The speed at which the first Aboriginal settlers spread across Australia has been underlined by the discovery of an ancient rock shelter north of Adelaide.
The rock fissure in the Flinders Ranges contains tools and other artefacts __that date back to around 49,000 years ago.
That means Aboriginal people must have colonised large parts of the continent within a few millennia of their arrival.
Details of the Warratyi shelter are reported in the journal Nature.
"It is the southernmost oldest site in the continent (there is another site in southwestern Australia called Devil’s Lair, which is quite old), but in terms of inland occupation, it’s significant geographically because it shows people are moving very quickly around the continent and into the interior part of the continent," lead scientist Giles Hamm told BBC News.
The next oldest settlement in Australia’s arid outback region is 10,000 years younger - hence the excitement in the Warratyi find.
"To our people, it’s not really a surprise," commented Clifford Coulthard from the Adnyamathanha Traditional Lands Association.
"A lot of the old people said we were here a long time ago. We’re all happy about it."
It was Mr Coulthard who actually found the shelter while working alongside Mr Hamm.
Dating of the sediments and objects in the cave, which include not just tools, but animal bones, charcoal, ash, egg shells and plant material, reveal that humans were using the site in sporadic fashion over thousands of years. The research team sees periods of frequent use interspersed with what may have been times of abandonment.
But what was left on the ground is certainly a boon now to those trying to piece together the chronology and scope of Aboriginal settlement, which likely started in the northwest of the continent more than 50,000 years ago.
Among the finds are examples of the oldest bone and stone tools in Australia.
They push back significantly the dates for the development and use of some of these key technologies.
Also in the cave is a bone specimen from the biggest marsupial that ever lived, the wombat-like creature Diprotodon optatum, and egg shells from the huge flightless bird Genyornis newtoni.
The presence of these remains suggests strongly that Warratyi's ancient residents were hunting the local megafauna.
There has been a big controversy in Australian science for many years about what drove the continent's peculiar and iconic mix of big beasts to extinction, with some arguing for a human-hunting cause and others pointing to the disrupting impacts of climate change.
But team-member Prof Gavin Prideaux said Australia's earliest settlers were clearly involved.
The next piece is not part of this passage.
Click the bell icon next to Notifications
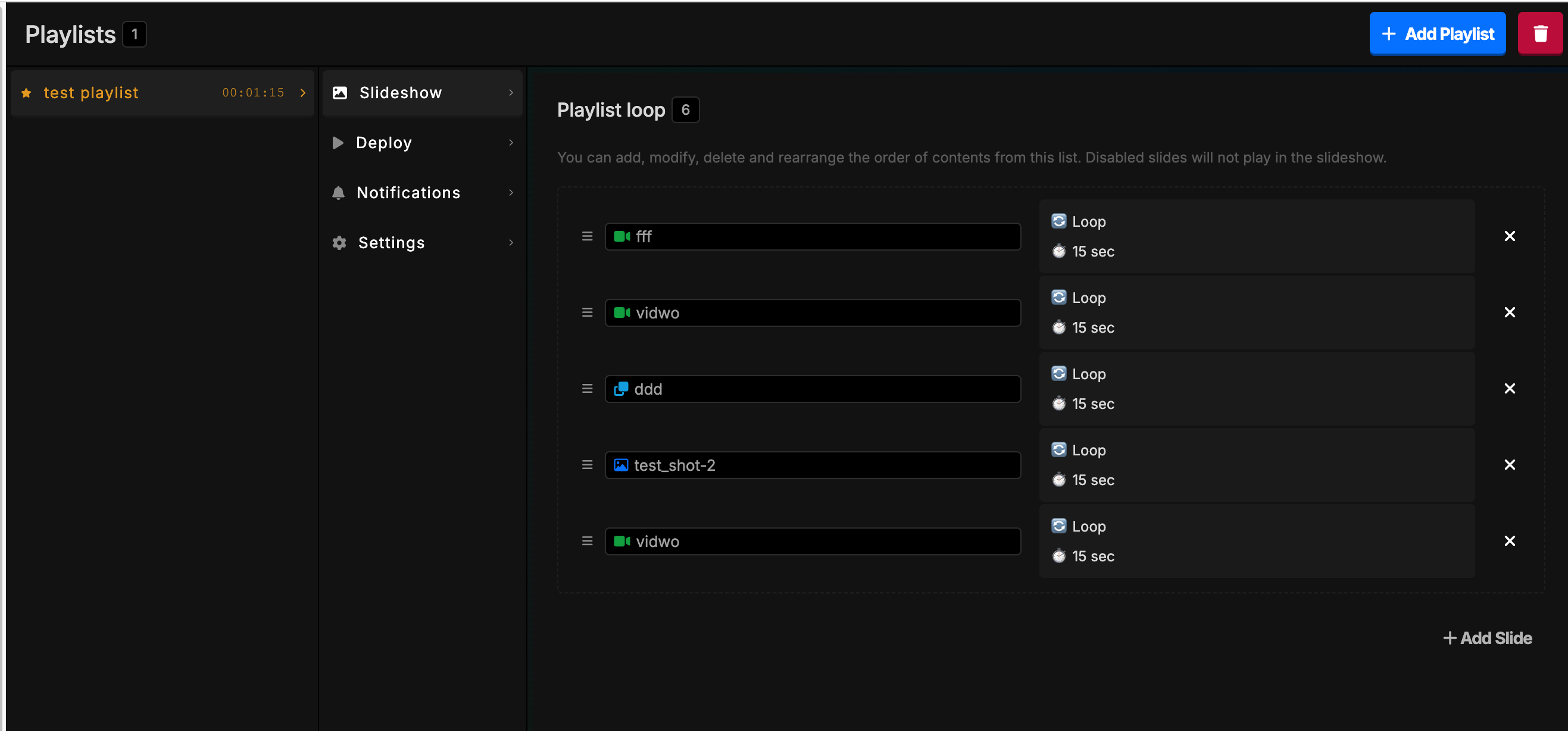 tap(339, 193)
"None of us can imagine a way a Diprotodon could have scaled the cliff up to that cave," he told reporters. "It had to have been brought there by people. More than likely they were eating Diprotodon."
Researchers trying to understand the culture of these early people will be interested in the discovery of red ochre - a pigment that would have had ceremonial use, just as it does with today's indigenous people.
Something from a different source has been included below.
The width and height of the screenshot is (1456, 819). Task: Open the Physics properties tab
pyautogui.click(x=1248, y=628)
The ochre unearthed at Warratyi was determined to be between 49,000 and 46,000 years old.
The material is alien to the locality where Precambrian rocks dominate. The ochre must have been imported, therefore.
Another team-member, Dr Lee Arnold, said the importance of Warratyi was cemented by its very secure dating - something that has proved difficult, and controversial, at other archaeological sites across Australia.
"At a lot of sites, there's not been the preservation of materials that are needed to use widely applicable techniques such as radiocarbon dating. Bone is usually quite degraded in arid environments," he explained.
"Charcoal, which is also used in radiocarbon dating, can move quite readily through certain sedimentary environments and can have contaminants. And also, a lot of these sites are quite close to the limit of radiocarbon dating."
The Warratyi study used additionally the technique known as optically stimulated luminescence dating, and targeted various types of materials at different depths in the shelter's floor sediments.